Task to carry out:
Copy out every line of the data below with no changes at all.

Data for locating words and elements:

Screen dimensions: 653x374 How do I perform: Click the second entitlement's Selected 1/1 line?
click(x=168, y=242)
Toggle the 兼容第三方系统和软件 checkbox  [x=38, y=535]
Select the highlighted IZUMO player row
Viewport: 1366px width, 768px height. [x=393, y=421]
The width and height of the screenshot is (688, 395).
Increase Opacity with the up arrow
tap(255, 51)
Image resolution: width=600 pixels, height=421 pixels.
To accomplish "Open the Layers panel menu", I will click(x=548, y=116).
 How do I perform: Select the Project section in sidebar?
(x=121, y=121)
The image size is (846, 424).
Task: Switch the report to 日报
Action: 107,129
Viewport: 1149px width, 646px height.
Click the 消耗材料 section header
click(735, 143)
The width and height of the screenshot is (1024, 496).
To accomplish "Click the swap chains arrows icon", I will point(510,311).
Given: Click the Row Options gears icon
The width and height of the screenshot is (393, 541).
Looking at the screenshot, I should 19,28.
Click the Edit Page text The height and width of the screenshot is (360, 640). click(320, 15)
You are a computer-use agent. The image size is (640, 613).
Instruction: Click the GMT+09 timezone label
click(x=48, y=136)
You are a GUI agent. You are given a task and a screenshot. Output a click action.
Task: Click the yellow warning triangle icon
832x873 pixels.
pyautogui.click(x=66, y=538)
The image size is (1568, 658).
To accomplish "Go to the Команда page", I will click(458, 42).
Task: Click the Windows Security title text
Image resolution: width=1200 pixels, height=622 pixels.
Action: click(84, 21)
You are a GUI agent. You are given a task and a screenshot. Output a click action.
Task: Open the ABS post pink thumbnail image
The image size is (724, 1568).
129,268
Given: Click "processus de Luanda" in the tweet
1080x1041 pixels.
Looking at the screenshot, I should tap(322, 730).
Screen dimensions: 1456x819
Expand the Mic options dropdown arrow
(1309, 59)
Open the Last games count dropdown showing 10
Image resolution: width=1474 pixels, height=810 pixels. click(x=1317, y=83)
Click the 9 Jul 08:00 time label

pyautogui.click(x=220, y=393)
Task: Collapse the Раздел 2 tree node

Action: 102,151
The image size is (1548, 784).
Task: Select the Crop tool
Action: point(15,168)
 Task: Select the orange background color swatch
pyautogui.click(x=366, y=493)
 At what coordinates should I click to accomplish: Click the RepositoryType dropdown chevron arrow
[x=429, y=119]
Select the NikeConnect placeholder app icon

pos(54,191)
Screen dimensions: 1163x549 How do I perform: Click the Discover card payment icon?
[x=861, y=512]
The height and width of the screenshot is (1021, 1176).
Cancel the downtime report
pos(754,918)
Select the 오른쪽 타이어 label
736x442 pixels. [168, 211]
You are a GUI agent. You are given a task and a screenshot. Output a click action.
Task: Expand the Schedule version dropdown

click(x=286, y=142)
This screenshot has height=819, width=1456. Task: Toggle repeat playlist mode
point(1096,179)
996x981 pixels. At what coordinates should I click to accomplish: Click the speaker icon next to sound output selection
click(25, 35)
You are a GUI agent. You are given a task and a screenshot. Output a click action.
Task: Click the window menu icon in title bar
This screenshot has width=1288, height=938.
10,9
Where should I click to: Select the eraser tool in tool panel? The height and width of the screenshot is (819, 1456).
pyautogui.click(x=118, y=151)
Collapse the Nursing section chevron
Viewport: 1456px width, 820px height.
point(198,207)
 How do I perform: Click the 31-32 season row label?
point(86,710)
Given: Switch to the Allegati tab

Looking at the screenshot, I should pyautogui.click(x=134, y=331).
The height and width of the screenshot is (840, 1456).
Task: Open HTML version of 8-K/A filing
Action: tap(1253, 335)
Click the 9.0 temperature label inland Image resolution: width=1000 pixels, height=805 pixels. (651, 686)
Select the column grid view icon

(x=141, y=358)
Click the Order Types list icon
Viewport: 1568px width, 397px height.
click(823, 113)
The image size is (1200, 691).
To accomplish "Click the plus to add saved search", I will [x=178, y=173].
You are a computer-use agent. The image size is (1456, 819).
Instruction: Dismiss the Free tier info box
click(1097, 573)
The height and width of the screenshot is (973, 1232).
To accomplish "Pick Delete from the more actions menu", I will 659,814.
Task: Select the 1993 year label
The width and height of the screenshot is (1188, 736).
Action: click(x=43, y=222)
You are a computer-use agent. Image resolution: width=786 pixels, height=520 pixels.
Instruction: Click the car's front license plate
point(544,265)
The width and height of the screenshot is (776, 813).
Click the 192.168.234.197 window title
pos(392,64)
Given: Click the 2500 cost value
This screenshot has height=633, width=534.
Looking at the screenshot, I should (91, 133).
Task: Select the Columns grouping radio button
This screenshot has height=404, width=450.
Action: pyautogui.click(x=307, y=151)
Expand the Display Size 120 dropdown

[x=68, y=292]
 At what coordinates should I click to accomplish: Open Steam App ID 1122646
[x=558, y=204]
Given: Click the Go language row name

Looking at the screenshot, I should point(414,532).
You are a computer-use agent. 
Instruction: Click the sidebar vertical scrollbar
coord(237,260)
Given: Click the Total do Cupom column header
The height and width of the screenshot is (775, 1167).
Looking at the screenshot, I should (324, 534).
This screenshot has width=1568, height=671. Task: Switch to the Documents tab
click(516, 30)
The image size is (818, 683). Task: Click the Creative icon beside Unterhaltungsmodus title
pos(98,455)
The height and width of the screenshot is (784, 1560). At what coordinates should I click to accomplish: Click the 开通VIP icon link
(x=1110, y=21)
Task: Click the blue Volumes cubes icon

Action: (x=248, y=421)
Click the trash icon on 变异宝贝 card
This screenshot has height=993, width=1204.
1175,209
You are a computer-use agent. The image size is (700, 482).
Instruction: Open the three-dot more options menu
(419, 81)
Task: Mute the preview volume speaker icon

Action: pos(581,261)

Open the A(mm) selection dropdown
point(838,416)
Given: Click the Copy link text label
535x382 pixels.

The result:
Screen dimensions: 653x374 How do I perform: Click the second entitlement's Selected 1/1 line?
click(x=168, y=242)
Toggle the 兼容第三方系统和软件 checkbox  [x=38, y=535]
Select the highlighted IZUMO player row
Viewport: 1366px width, 768px height. [x=393, y=421]
The width and height of the screenshot is (688, 395).
Increase Opacity with the up arrow
tap(255, 51)
Image resolution: width=600 pixels, height=421 pixels.
To accomplish "Open the Layers panel menu", I will click(x=548, y=116).
 How do I perform: Select the Project section in sidebar?
(x=121, y=121)
The image size is (846, 424).
Task: Switch the report to 日报
Action: 107,129
Viewport: 1149px width, 646px height.
Click the 消耗材料 section header
click(735, 143)
The width and height of the screenshot is (1024, 496).
To accomplish "Click the swap chains arrows icon", I will point(510,311).
Given: Click the Row Options gears icon
The width and height of the screenshot is (393, 541).
Looking at the screenshot, I should 19,28.
Click the Edit Page text The height and width of the screenshot is (360, 640). click(320, 15)
You are a computer-use agent. The image size is (640, 613).
Instruction: Click the GMT+09 timezone label
click(x=48, y=136)
You are a GUI agent. You are given a task and a screenshot. Output a click action.
Task: Click the yellow warning triangle icon
832x873 pixels.
pyautogui.click(x=66, y=538)
The image size is (1568, 658).
To accomplish "Go to the Команда page", I will click(458, 42).
Task: Click the Windows Security title text
Image resolution: width=1200 pixels, height=622 pixels.
Action: click(84, 21)
You are a GUI agent. You are given a task and a screenshot. Output a click action.
Task: Open the ABS post pink thumbnail image
The image size is (724, 1568).
129,268
Given: Click "processus de Luanda" in the tweet
1080x1041 pixels.
Looking at the screenshot, I should tap(322, 730).
Screen dimensions: 1456x819
Expand the Mic options dropdown arrow
(1309, 59)
Open the Last games count dropdown showing 10
Image resolution: width=1474 pixels, height=810 pixels. click(x=1317, y=83)
Click the 9 Jul 08:00 time label

pyautogui.click(x=220, y=393)
Task: Collapse the Раздел 2 tree node

Action: 102,151
The image size is (1548, 784).
Task: Select the Crop tool
Action: point(15,168)
 Task: Select the orange background color swatch
pyautogui.click(x=366, y=493)
 At what coordinates should I click to accomplish: Click the RepositoryType dropdown chevron arrow
[x=429, y=119]
Select the NikeConnect placeholder app icon

pos(54,191)
Screen dimensions: 1163x549 How do I perform: Click the Discover card payment icon?
[x=861, y=512]
The height and width of the screenshot is (1021, 1176).
Cancel the downtime report
pos(754,918)
Select the 오른쪽 타이어 label
736x442 pixels. [168, 211]
You are a GUI agent. You are given a task and a screenshot. Output a click action.
Task: Expand the Schedule version dropdown

click(x=286, y=142)
This screenshot has height=819, width=1456. Task: Toggle repeat playlist mode
point(1096,179)
996x981 pixels. At what coordinates should I click to accomplish: Click the speaker icon next to sound output selection
click(25, 35)
You are a GUI agent. You are given a task and a screenshot. Output a click action.
Task: Click the window menu icon in title bar
This screenshot has width=1288, height=938.
10,9
Where should I click to: Select the eraser tool in tool panel? The height and width of the screenshot is (819, 1456).
pyautogui.click(x=118, y=151)
Collapse the Nursing section chevron
Viewport: 1456px width, 820px height.
point(198,207)
 How do I perform: Click the 31-32 season row label?
point(86,710)
Given: Switch to the Allegati tab

Looking at the screenshot, I should pyautogui.click(x=134, y=331).
The height and width of the screenshot is (840, 1456).
Task: Open HTML version of 8-K/A filing
Action: tap(1253, 335)
Click the 9.0 temperature label inland Image resolution: width=1000 pixels, height=805 pixels. (651, 686)
Select the column grid view icon

(x=141, y=358)
Click the Order Types list icon
Viewport: 1568px width, 397px height.
click(823, 113)
The image size is (1200, 691).
To accomplish "Click the plus to add saved search", I will [x=178, y=173].
You are a computer-use agent. The image size is (1456, 819).
Instruction: Dismiss the Free tier info box
click(1097, 573)
The height and width of the screenshot is (973, 1232).
To accomplish "Pick Delete from the more actions menu", I will 659,814.
Task: Select the 1993 year label
The width and height of the screenshot is (1188, 736).
Action: click(x=43, y=222)
You are a computer-use agent. Image resolution: width=786 pixels, height=520 pixels.
Instruction: Click the car's front license plate
point(544,265)
The width and height of the screenshot is (776, 813).
Click the 192.168.234.197 window title
pos(392,64)
Given: Click the 2500 cost value
This screenshot has height=633, width=534.
Looking at the screenshot, I should (91, 133).
Task: Select the Columns grouping radio button
This screenshot has height=404, width=450.
Action: pyautogui.click(x=307, y=151)
Expand the Display Size 120 dropdown

[x=68, y=292]
 At what coordinates should I click to accomplish: Open Steam App ID 1122646
[x=558, y=204]
Given: Click the Go language row name

Looking at the screenshot, I should point(414,532).
You are a computer-use agent. 
Instruction: Click the sidebar vertical scrollbar
coord(237,260)
Given: Click the Total do Cupom column header
The height and width of the screenshot is (775, 1167).
Looking at the screenshot, I should (324, 534).
This screenshot has width=1568, height=671. Task: Switch to the Documents tab
click(516, 30)
The image size is (818, 683). Task: Click the Creative icon beside Unterhaltungsmodus title
pos(98,455)
The height and width of the screenshot is (784, 1560). At what coordinates should I click to accomplish: Click the 开通VIP icon link
(x=1110, y=21)
Task: Click the blue Volumes cubes icon

Action: (x=248, y=421)
Click the trash icon on 变异宝贝 card
This screenshot has height=993, width=1204.
1175,209
You are a computer-use agent. The image size is (700, 482).
Instruction: Open the three-dot more options menu
(419, 81)
Task: Mute the preview volume speaker icon

Action: pos(581,261)

Open the A(mm) selection dropdown
point(838,416)
Given: Click the Copy link text label
535x382 pixels.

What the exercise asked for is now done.